SIGIR'98 demonstrations: PWA: An Extended Probabilistic Web Algebra

PWA: An Extended Probabilistic Web Algebra


Dan Smith
Dan Smith, School of Information Systems, University of East Anglia, Norwich, NR4 7TJ, UK

Rattasit Sukhahuta
Rattasit Sukhahuta, School of Information Systems, University of East Anglia, Norwich, NR4 7TJ, UK


Abstract

PWA is an extended relational algebra that provides functionality to fetch and query information directly from intranet/internet data sources. In PWA, information extraction is combined with an extended relational algebra to deal with imprecise queries over semistructured information sources.

The information we access is either not organised as structured records, or is likely to be structured in an inconvenient or unhelpful form. Our information extraction approach is based on a document abstract model in which the document is hierarchically partitioned into regions that contain concepts of interest. Each region corresponds to a limited structural and semantic domain that allows us to simplify the concept identification process. This allows us to adopt an effective structured approach and to avoid the use of complex natural language understanding techniques during the concept recognition process.

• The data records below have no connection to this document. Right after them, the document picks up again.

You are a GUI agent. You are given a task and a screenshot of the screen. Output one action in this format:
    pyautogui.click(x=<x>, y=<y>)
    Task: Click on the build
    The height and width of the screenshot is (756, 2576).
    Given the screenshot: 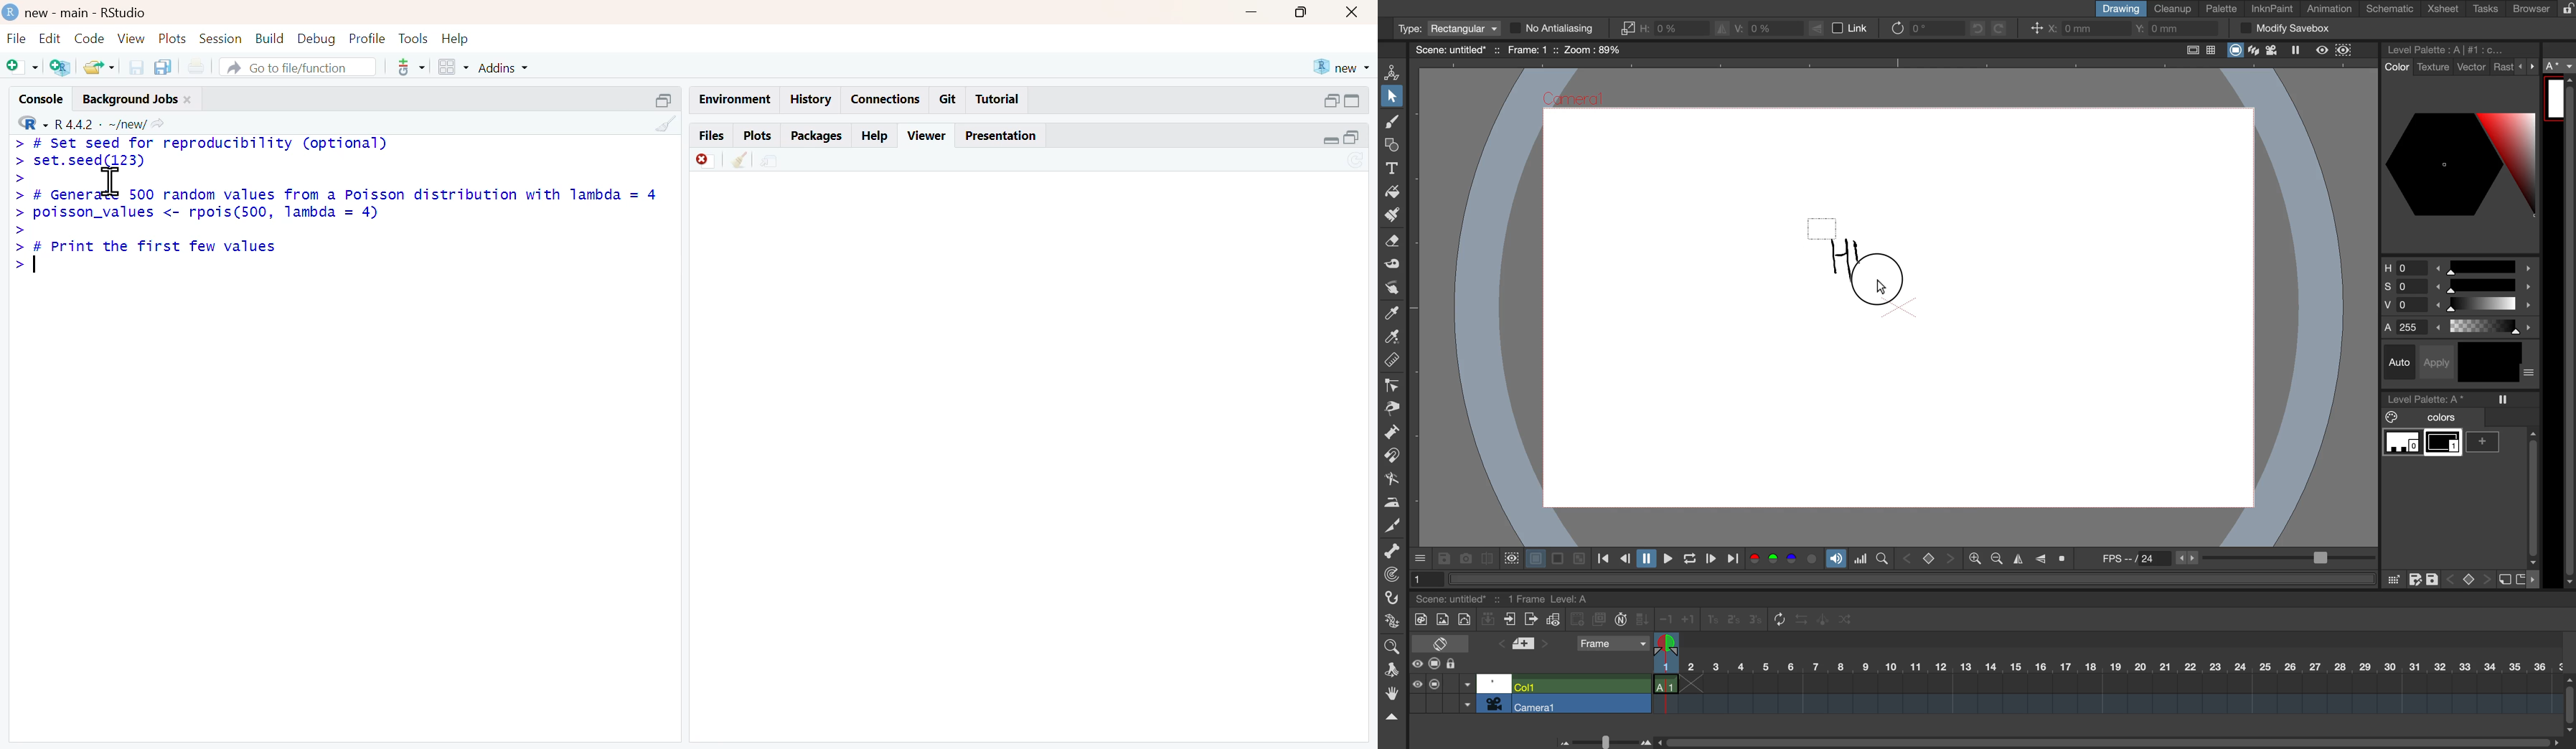 What is the action you would take?
    pyautogui.click(x=270, y=37)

In PWA, concepts are viewed as complex values in a relational framework. Each concept has an associated set of values and weights, forming a probabilistic relation, which allows a PWA user to optionally specify the maximum and minimum probability range for any concept.

The implementation of PWA demonstrates how information extraction techniques, combined with an extended relational algebra, allows users to select and manipulate relevant subsets of information for a wide variety of semistructured data sources.